Mis viajes a Italia

¿Cuántas veces he viajado a Italia? Sinceramente no lo recuerdo. Pero desde luego, muchas, muchas. La última vez fue en 2006, en un viaje organizado por la Federación Española de Belenistas para visitar Asís, Roma y Nápoles. Es la única vez que he ido en avión, con salida de Madrid y regreso a Alicante, tras trasbordar en Barcelona. Y, por cierto, tanto a la ida como a la vuelta tengo anécdotas. Porque, al aterrizar en Roma mi equipaje no llegó, con gran sobresalto, teniendo que ir a la comisaría del aeropuerto para comunicar el incidente. Llamándome mucho la atención que a la puerta de esa comisaría había un crucifijo enorme, que se extendía desde el suelo hasta el techo, cuando en España los signos religiosos ya habían desaparecido de los sitios oficiales.
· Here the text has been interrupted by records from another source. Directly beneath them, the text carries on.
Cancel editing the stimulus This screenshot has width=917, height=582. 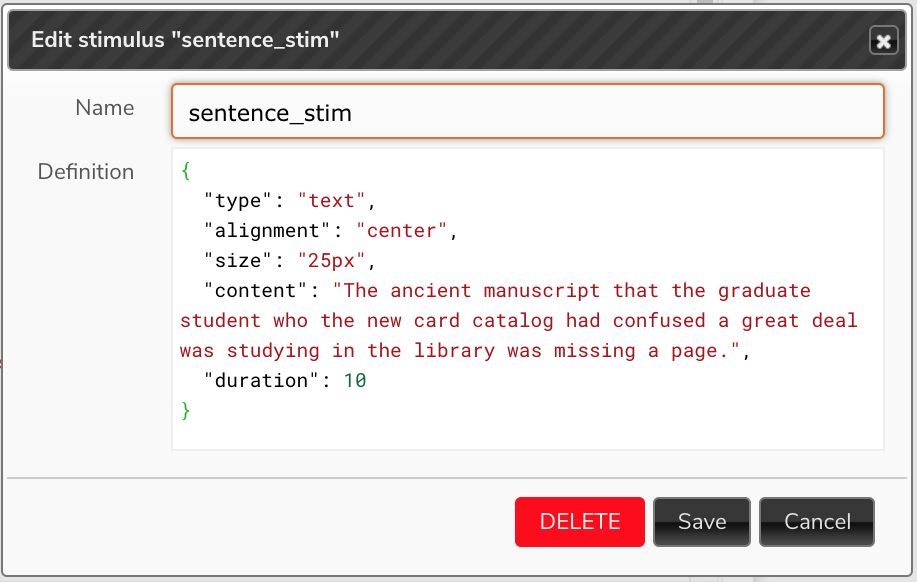[x=817, y=522]
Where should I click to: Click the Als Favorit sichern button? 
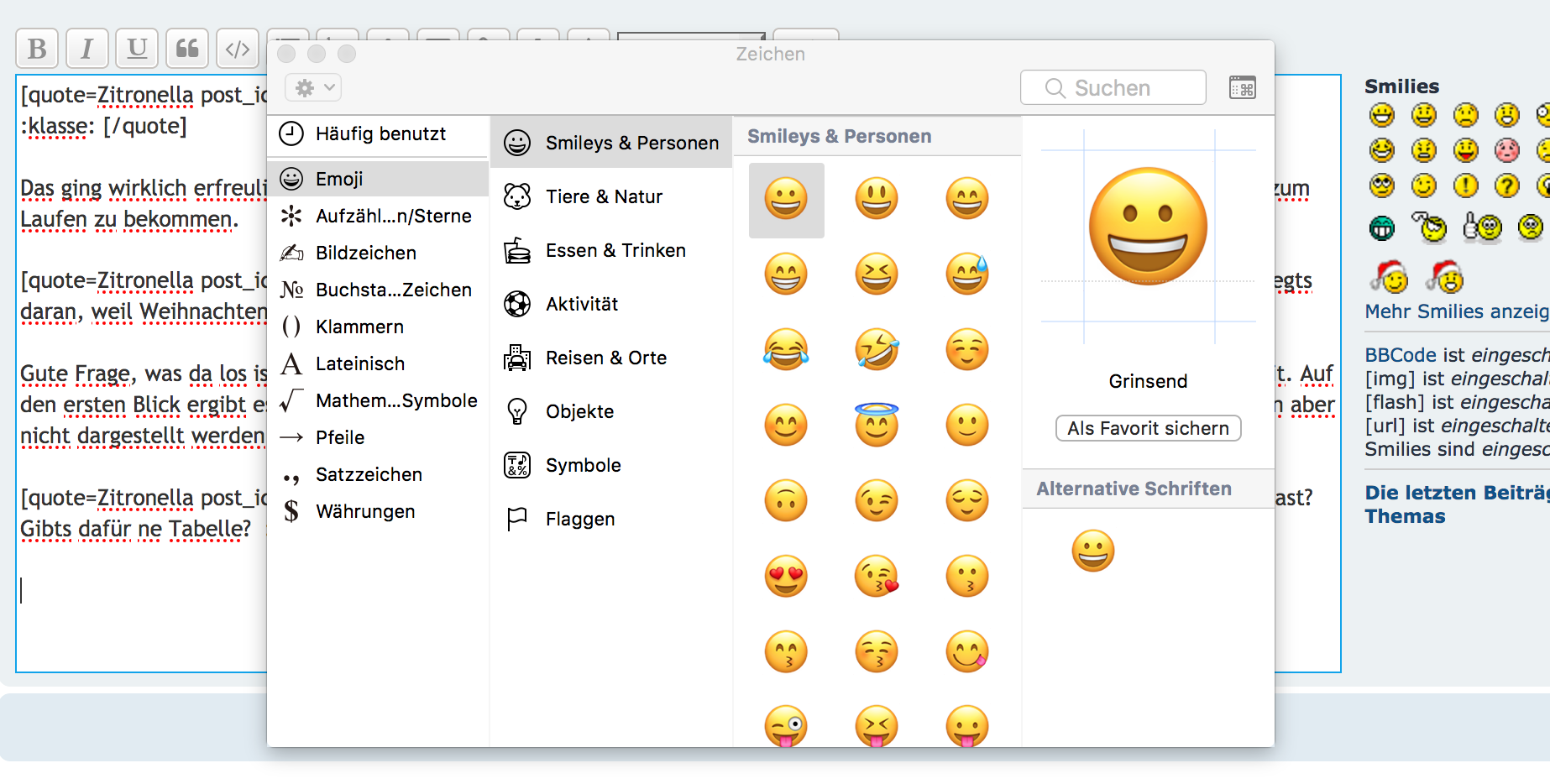tap(1148, 428)
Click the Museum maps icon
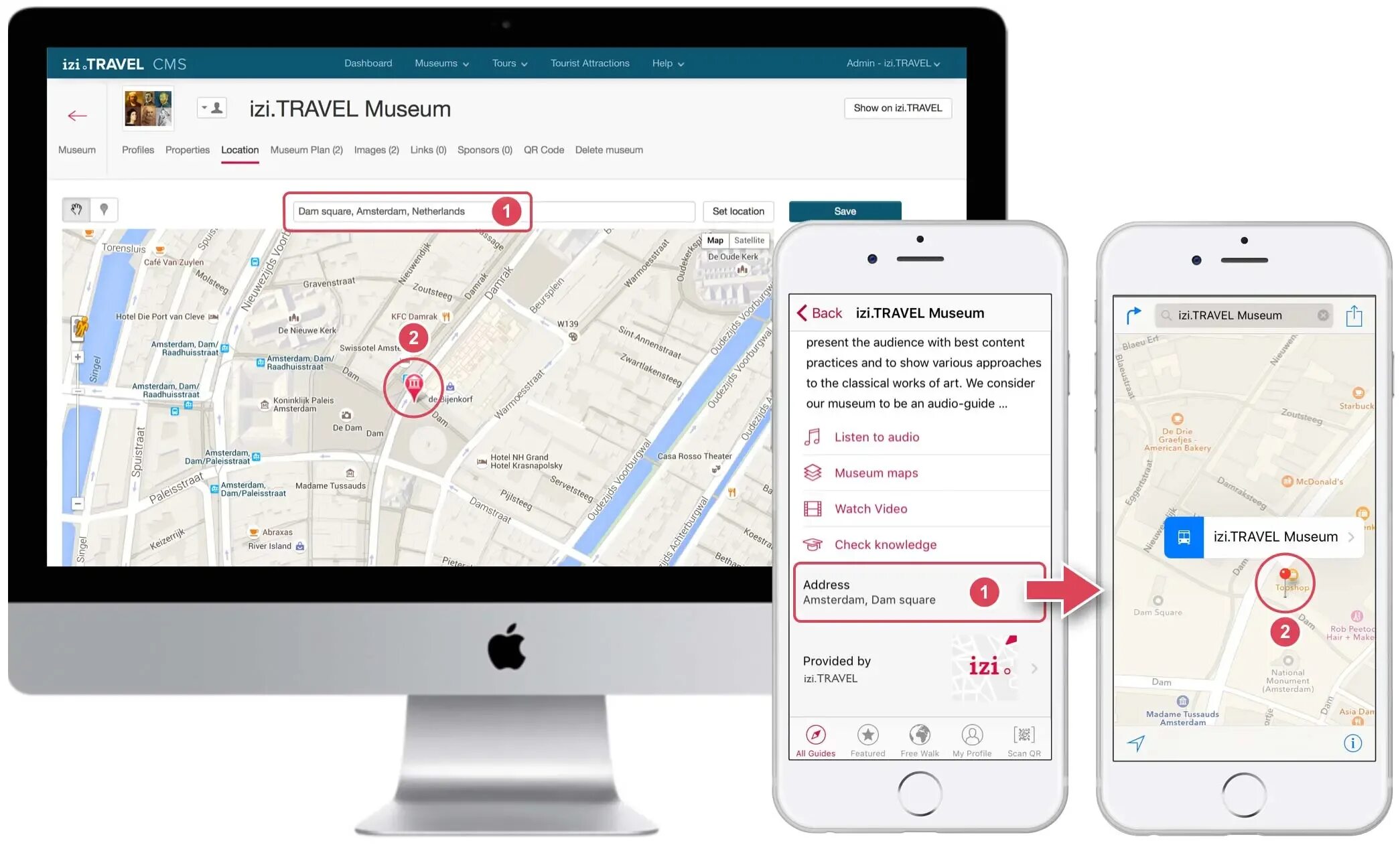 [x=814, y=473]
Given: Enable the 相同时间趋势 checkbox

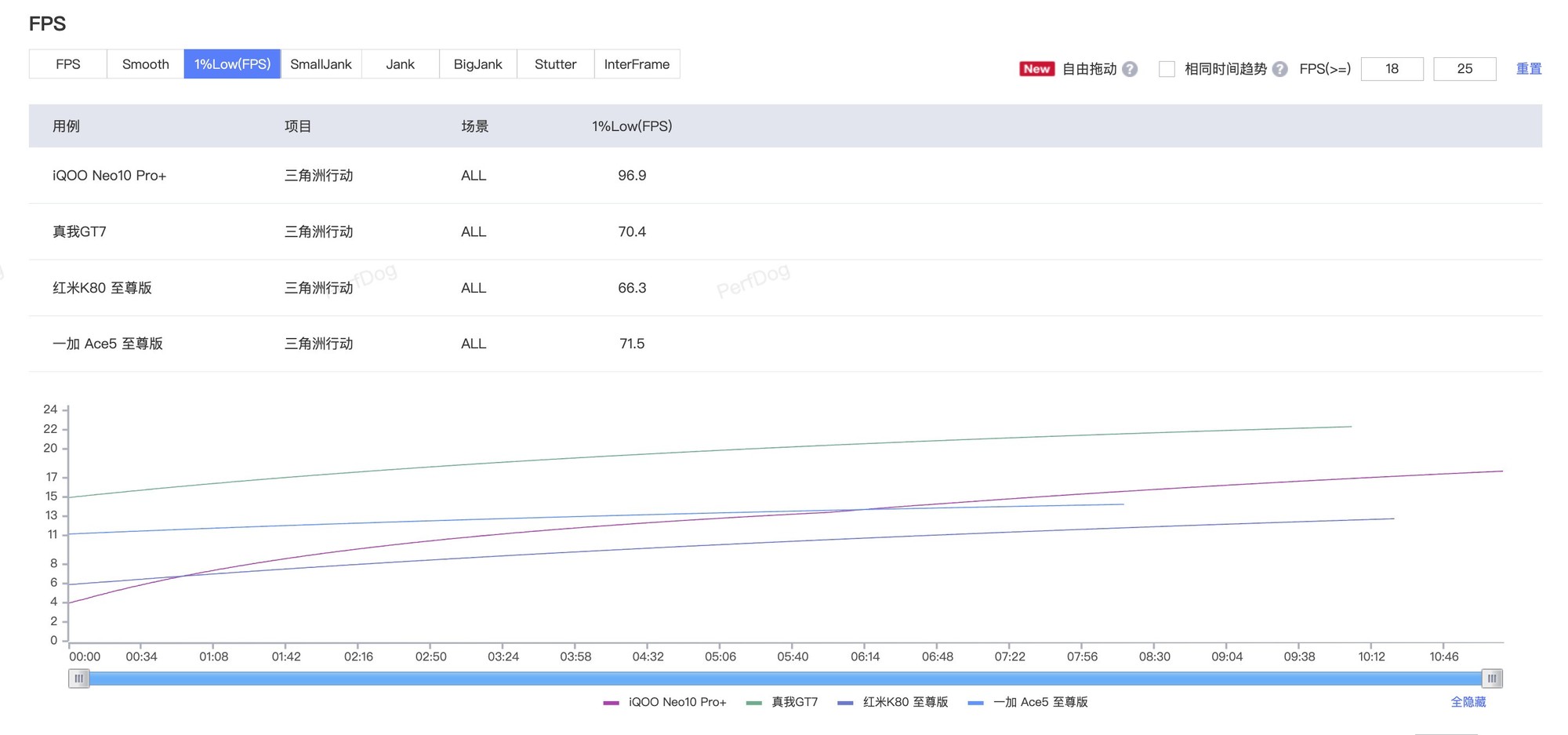Looking at the screenshot, I should [x=1167, y=69].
Afortunadamente, en el siguiente vuelo, que llegaba de Madrid con más belenistas, estaba mi maleta, pudiendo partir a Asís con ellos. La anécdota del regreso es, que estando a primera hora de la tarde esperando en Fiumicino para subir al avión que nos llevaría a Alicante, previo transbordo en Barcelona, veíamos el avión de Iberia en el que viajaríamos, pero a aquel avión todo era hacerle revisiones; y así pasaron horas, entreteniéndonos, contando chistes para aliviar el desasosiego. Y la espera fue tan larga, que cuando por fin llegamos a Barcelon el enlace para Alicante se había perdido, por lo que nos tuvieron que dar de cenar, alojarnos, proporcionarnos el desayuno a la mañana siguiente, hasta facilitarnos un vuelo a Alicante, para llegar con gran retraso según lo previsto, pero sin más problemas. Sin embargo, todos los demás viajes a Italia, durante las décadas de los años 70, 80 y 90 han sido siempre en autobús, bien como profesor encargado de viajes de estudios escolares e, incluso, como guía semiprofesional de la alicantina agencia de viajes «Interlenguas» y de la importante agencia «Panavisión», de Madrid.